Available data start

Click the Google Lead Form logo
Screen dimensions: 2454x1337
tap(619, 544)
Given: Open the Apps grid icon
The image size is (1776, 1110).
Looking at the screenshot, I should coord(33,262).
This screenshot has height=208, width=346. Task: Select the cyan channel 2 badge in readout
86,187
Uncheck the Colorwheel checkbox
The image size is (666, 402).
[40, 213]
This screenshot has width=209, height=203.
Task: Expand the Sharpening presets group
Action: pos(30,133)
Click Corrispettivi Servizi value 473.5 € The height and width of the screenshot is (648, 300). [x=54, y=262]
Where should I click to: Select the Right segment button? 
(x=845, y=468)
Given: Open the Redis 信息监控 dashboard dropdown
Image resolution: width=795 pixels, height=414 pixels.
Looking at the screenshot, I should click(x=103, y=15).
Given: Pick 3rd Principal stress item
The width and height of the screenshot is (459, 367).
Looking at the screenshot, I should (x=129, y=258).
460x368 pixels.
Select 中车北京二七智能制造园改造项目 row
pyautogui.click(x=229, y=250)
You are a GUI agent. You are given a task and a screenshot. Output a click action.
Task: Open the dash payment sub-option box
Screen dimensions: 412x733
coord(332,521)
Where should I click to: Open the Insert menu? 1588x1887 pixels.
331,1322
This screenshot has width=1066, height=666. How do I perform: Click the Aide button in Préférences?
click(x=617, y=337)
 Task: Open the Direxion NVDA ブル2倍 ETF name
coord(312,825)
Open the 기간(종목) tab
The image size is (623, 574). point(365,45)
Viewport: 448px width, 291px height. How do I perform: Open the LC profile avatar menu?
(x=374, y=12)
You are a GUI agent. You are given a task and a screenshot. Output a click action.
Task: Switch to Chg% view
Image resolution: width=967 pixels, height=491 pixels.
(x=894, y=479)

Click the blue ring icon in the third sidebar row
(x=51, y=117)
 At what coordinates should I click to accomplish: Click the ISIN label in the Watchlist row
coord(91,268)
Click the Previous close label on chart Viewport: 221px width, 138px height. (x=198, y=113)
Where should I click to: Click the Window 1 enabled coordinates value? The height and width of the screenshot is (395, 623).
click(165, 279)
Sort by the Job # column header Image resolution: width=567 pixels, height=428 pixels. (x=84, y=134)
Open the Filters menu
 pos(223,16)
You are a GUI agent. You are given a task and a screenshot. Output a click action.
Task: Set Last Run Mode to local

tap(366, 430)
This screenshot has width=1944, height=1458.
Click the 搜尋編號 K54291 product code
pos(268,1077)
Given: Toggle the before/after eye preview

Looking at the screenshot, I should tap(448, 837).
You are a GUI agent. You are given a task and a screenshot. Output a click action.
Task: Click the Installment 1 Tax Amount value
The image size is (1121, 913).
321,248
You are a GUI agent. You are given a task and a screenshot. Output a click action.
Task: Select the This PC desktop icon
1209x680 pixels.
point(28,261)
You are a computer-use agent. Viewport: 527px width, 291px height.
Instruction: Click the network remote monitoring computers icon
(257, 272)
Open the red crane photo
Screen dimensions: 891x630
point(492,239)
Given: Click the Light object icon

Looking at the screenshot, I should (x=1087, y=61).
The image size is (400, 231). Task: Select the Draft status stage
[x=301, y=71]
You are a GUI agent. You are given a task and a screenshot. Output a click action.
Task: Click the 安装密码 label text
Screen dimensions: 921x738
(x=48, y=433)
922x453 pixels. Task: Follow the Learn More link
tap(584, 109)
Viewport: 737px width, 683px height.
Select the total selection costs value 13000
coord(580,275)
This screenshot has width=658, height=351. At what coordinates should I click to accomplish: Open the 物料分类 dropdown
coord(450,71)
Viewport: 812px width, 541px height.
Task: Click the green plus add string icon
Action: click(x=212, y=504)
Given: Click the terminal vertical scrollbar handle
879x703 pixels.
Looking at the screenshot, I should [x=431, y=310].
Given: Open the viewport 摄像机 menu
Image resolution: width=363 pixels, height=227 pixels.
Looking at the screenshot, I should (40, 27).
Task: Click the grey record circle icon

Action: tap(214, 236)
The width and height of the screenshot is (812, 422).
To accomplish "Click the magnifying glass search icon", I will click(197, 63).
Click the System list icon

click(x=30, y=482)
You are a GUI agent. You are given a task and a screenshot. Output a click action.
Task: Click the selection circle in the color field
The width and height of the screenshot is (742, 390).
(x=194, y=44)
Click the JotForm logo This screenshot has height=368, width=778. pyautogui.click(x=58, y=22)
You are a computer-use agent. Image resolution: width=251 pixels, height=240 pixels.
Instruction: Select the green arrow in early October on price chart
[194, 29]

Available data end

#### [Aim]
Transcribe every line of the data above without changing anything.

#### [Full response]
Click the Google Lead Form logo
Screen dimensions: 2454x1337
tap(619, 544)
Given: Open the Apps grid icon
The image size is (1776, 1110).
Looking at the screenshot, I should coord(33,262).
This screenshot has height=208, width=346. Task: Select the cyan channel 2 badge in readout
86,187
Uncheck the Colorwheel checkbox
The image size is (666, 402).
[40, 213]
This screenshot has width=209, height=203.
Task: Expand the Sharpening presets group
Action: pos(30,133)
Click Corrispettivi Servizi value 473.5 € The height and width of the screenshot is (648, 300). [x=54, y=262]
Where should I click to: Select the Right segment button? 
(x=845, y=468)
Given: Open the Redis 信息监控 dashboard dropdown
Image resolution: width=795 pixels, height=414 pixels.
Looking at the screenshot, I should click(x=103, y=15).
Given: Pick 3rd Principal stress item
The width and height of the screenshot is (459, 367).
Looking at the screenshot, I should (x=129, y=258).
460x368 pixels.
Select 中车北京二七智能制造园改造项目 row
pyautogui.click(x=229, y=250)
You are a GUI agent. You are given a task and a screenshot. Output a click action.
Task: Open the dash payment sub-option box
Screen dimensions: 412x733
coord(332,521)
Where should I click to: Open the Insert menu? 1588x1887 pixels.
331,1322
This screenshot has width=1066, height=666. How do I perform: Click the Aide button in Préférences?
click(x=617, y=337)
 Task: Open the Direxion NVDA ブル2倍 ETF name
coord(312,825)
Open the 기간(종목) tab
The image size is (623, 574). point(365,45)
Viewport: 448px width, 291px height. How do I perform: Open the LC profile avatar menu?
(x=374, y=12)
You are a GUI agent. You are given a task and a screenshot. Output a click action.
Task: Switch to Chg% view
Image resolution: width=967 pixels, height=491 pixels.
(x=894, y=479)

Click the blue ring icon in the third sidebar row
(x=51, y=117)
 At what coordinates should I click to accomplish: Click the ISIN label in the Watchlist row
coord(91,268)
Click the Previous close label on chart Viewport: 221px width, 138px height. (x=198, y=113)
Where should I click to: Click the Window 1 enabled coordinates value? The height and width of the screenshot is (395, 623).
click(165, 279)
Sort by the Job # column header Image resolution: width=567 pixels, height=428 pixels. (x=84, y=134)
Open the Filters menu
 pos(223,16)
You are a GUI agent. You are given a task and a screenshot. Output a click action.
Task: Set Last Run Mode to local

tap(366, 430)
This screenshot has width=1944, height=1458.
Click the 搜尋編號 K54291 product code
pos(268,1077)
Given: Toggle the before/after eye preview

Looking at the screenshot, I should tap(448, 837).
You are a GUI agent. You are given a task and a screenshot. Output a click action.
Task: Click the Installment 1 Tax Amount value
The image size is (1121, 913).
321,248
You are a GUI agent. You are given a task and a screenshot. Output a click action.
Task: Select the This PC desktop icon
1209x680 pixels.
point(28,261)
You are a computer-use agent. Viewport: 527px width, 291px height.
Instruction: Click the network remote monitoring computers icon
(257, 272)
Open the red crane photo
Screen dimensions: 891x630
point(492,239)
Given: Click the Light object icon

Looking at the screenshot, I should (x=1087, y=61).
The image size is (400, 231). Task: Select the Draft status stage
[x=301, y=71]
You are a GUI agent. You are given a task and a screenshot. Output a click action.
Task: Click the 安装密码 label text
Screen dimensions: 921x738
(x=48, y=433)
922x453 pixels. Task: Follow the Learn More link
tap(584, 109)
Viewport: 737px width, 683px height.
Select the total selection costs value 13000
coord(580,275)
This screenshot has width=658, height=351. At what coordinates should I click to accomplish: Open the 物料分类 dropdown
coord(450,71)
Viewport: 812px width, 541px height.
Task: Click the green plus add string icon
Action: click(x=212, y=504)
Given: Click the terminal vertical scrollbar handle
879x703 pixels.
Looking at the screenshot, I should [x=431, y=310].
Given: Open the viewport 摄像机 menu
Image resolution: width=363 pixels, height=227 pixels.
Looking at the screenshot, I should (40, 27).
Task: Click the grey record circle icon

Action: tap(214, 236)
The width and height of the screenshot is (812, 422).
To accomplish "Click the magnifying glass search icon", I will click(197, 63).
Click the System list icon

click(x=30, y=482)
You are a GUI agent. You are given a task and a screenshot. Output a click action.
Task: Click the selection circle in the color field
The width and height of the screenshot is (742, 390).
(x=194, y=44)
Click the JotForm logo This screenshot has height=368, width=778. pyautogui.click(x=58, y=22)
You are a computer-use agent. Image resolution: width=251 pixels, height=240 pixels.
Instruction: Select the green arrow in early October on price chart
[194, 29]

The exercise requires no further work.